The perils of unsigned iteration in C/C++
June 11th, 2010 at 6:17 amC and C++ frequently coax you into using an unsigned type for iteration. Standard functions like strlen and the size method of containers (in C++) return size_t, which is an unsigned type, so to avoid conversion warnings you comply and iterate with a variable of the appropriate type. For example:
size_t len = strlen(some_c_str);
size_t i;
for (i = 0; i < len; ++i) {
/* Do stuff with each char of some_c_str
*/
}
I’ve long been aware of one painful gotcha of using size_t for iteration – using it for iterating backwards. The following code will fail:
/* Warning: buggy code!
*/
size_t len = strlen(some_c_str);
size_t i;
for (i = len - 1; i >= 0; --i) {
/* Do stuff with each char of some_c_str, backwards
*/
}
When i reaches 0 it’s still within bounds, so it will be decremented and become a huge positive number (probably 2^((sizeof(size_t)*8) - 1). Congratulations, we have an infinite loop.
Today I ran into another manifestation of this problem. This one is more insidious, because it happens only for some kinds of input. I wrote the following code because the operation had to consider each character in the string and the character after it:
/* Warning: buggy code!
*/
size_t len = strlen(some_c_str);
size_t i;
for (i = 0; i < len - 1; ++i) {
/* Do stuff with some_c_str[i] and some_c_str[i+1].
*/
}
Can you spot the bug?
When some_c_str is empty, len is 0. Therefore, i is compared with the unsigned version of -1, which is that huge positive number again. What chance does poor i have against such a giant? It will just keep chugging along, well beyond the length of my string.
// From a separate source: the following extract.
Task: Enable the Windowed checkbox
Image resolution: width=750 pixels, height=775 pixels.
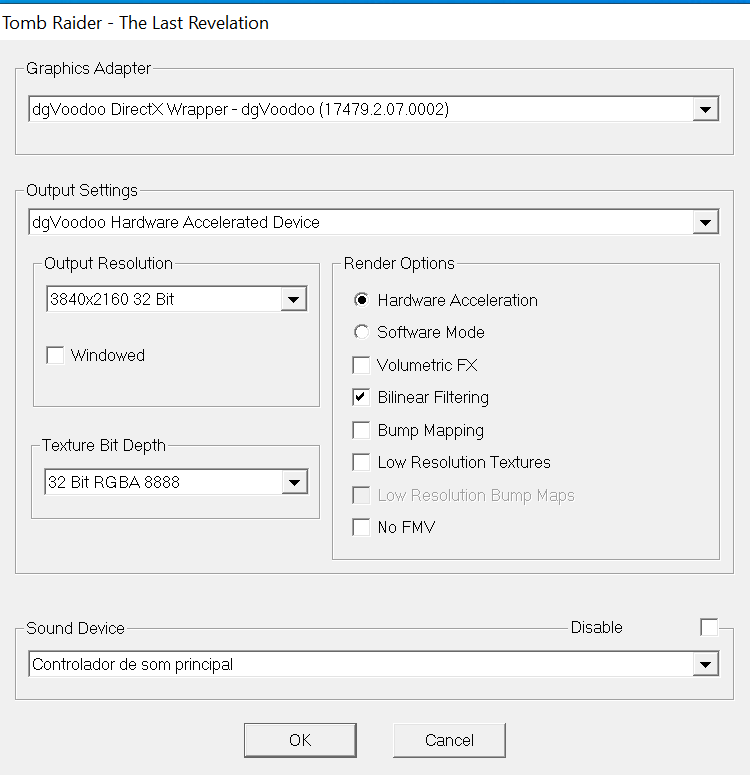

As I see it, to avoid the problem we can either:
- Use an int variable and cast the return value of strlen to int. This feels a bit dirty, especially in C++ where you’d have to use static_cast<int>.
- Just keep using unsigned types for iteration, but be extra careful and use various hacks to avoid the problematic corner cases.
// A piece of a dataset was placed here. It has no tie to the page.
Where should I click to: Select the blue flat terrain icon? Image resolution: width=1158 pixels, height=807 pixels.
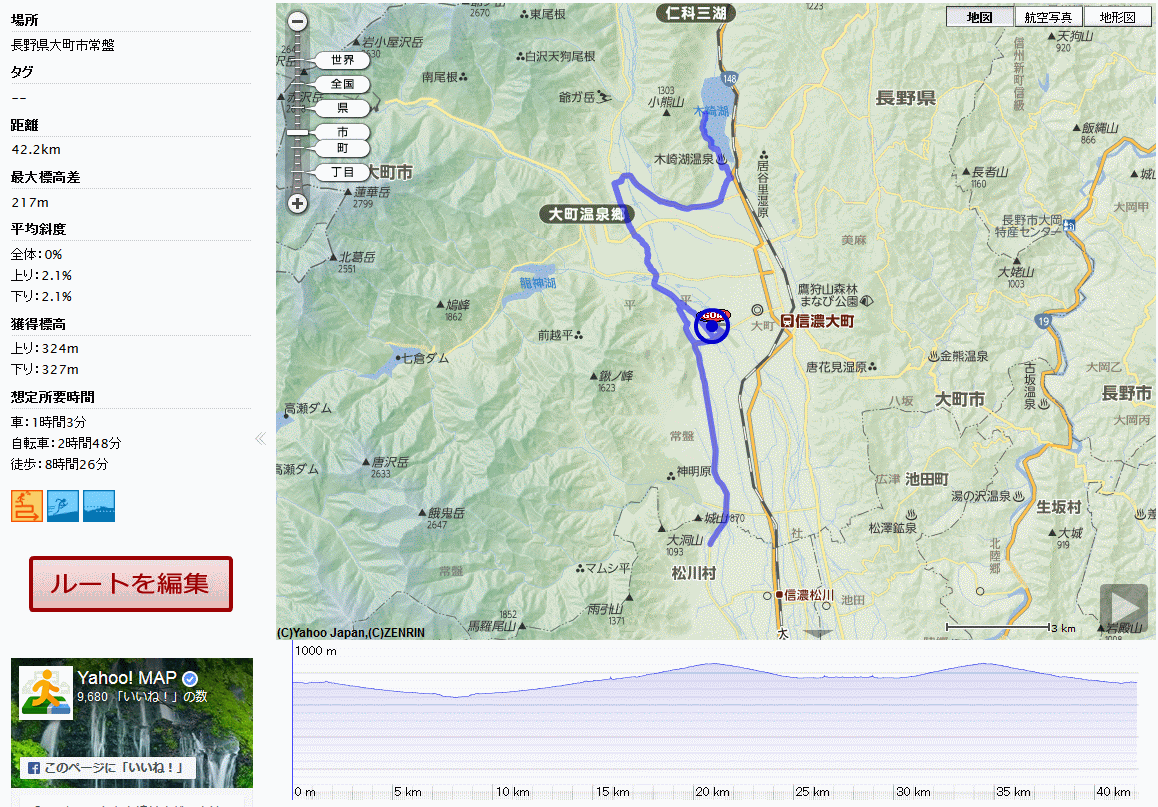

None of these options is ideal, so if you have a better idea, let me know.
Edit 12.06.2010: Thanks everyone for the excellent comments! It’s obvious creative ways exist to overcome this problem for unsigned types. Still, it remains a gotcha even seasoned programmers stumble upon from time to time. It’s not surprising that many C/C++ style guides recommend keeping unsigned types for bitfields only, using plain ints for everything else.
Related posts:

June 11th, 2010 at 08:51
i use
June 11th, 2010 at 09:56
It really only makes sense for equal / not equal comparisons with zero for unsigned variables, which gives your second example a bad smell – perhaps compilers could include this as a warning…?
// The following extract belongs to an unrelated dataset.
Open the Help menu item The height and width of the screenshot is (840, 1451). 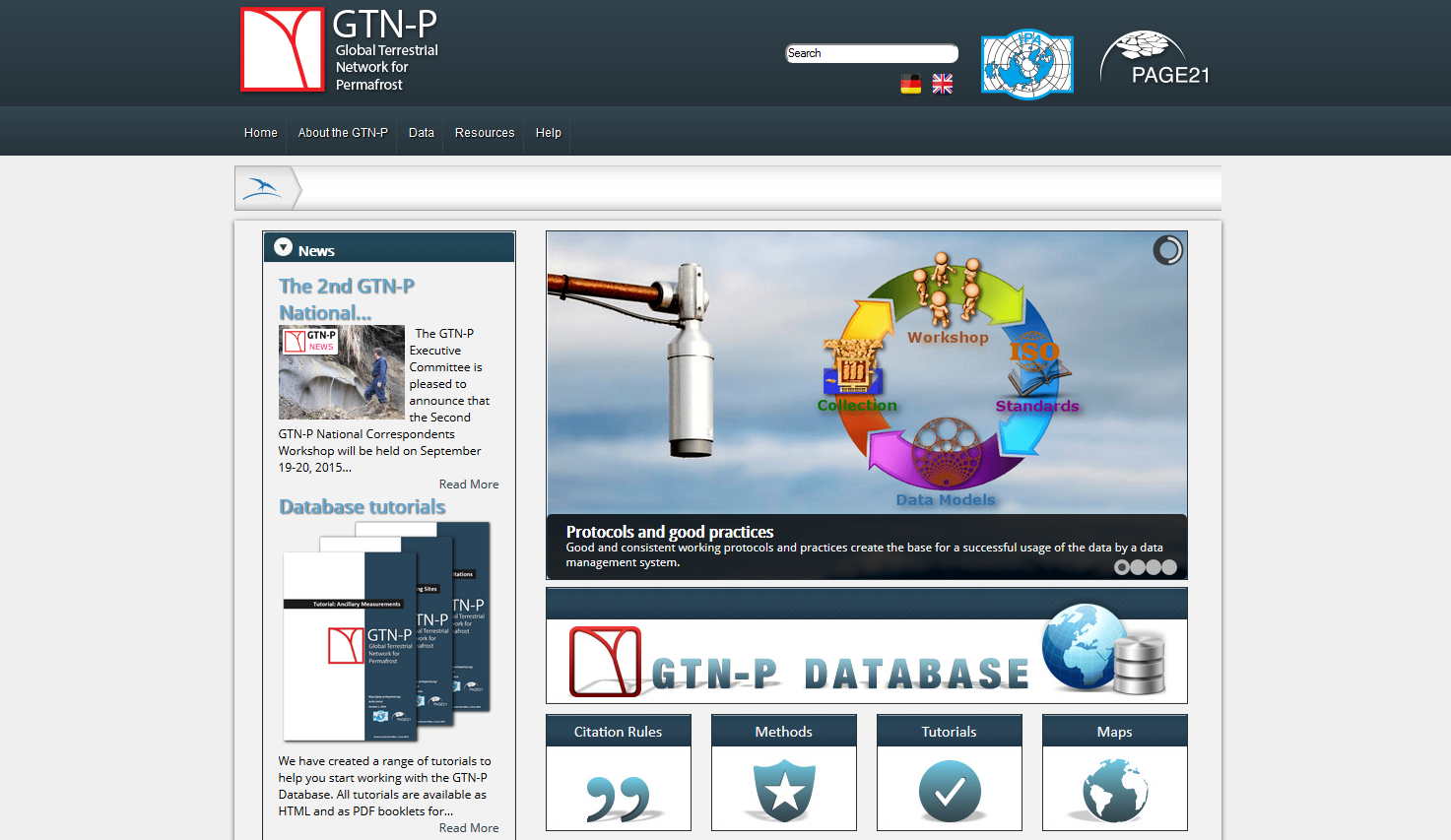[548, 131]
In general of course this is what C++’s STL iterators and algorithms are for… but beside that (and for C code), I’d probably tend to use pointer equality comparison rather than indexing into an array, and avoid the index altogether (this is effectively what the relevant STL algorithms do anyway);
char* ptr;
for (ptr = some_c_str; ptr != some_c_str+len; ptr++) {
/* do stuff with *ptr */
}
maybe this is a bit of a hack, but I think often introducing an index variable at all causes problems (personally I hate C arrays, but probably more people hate pointers…)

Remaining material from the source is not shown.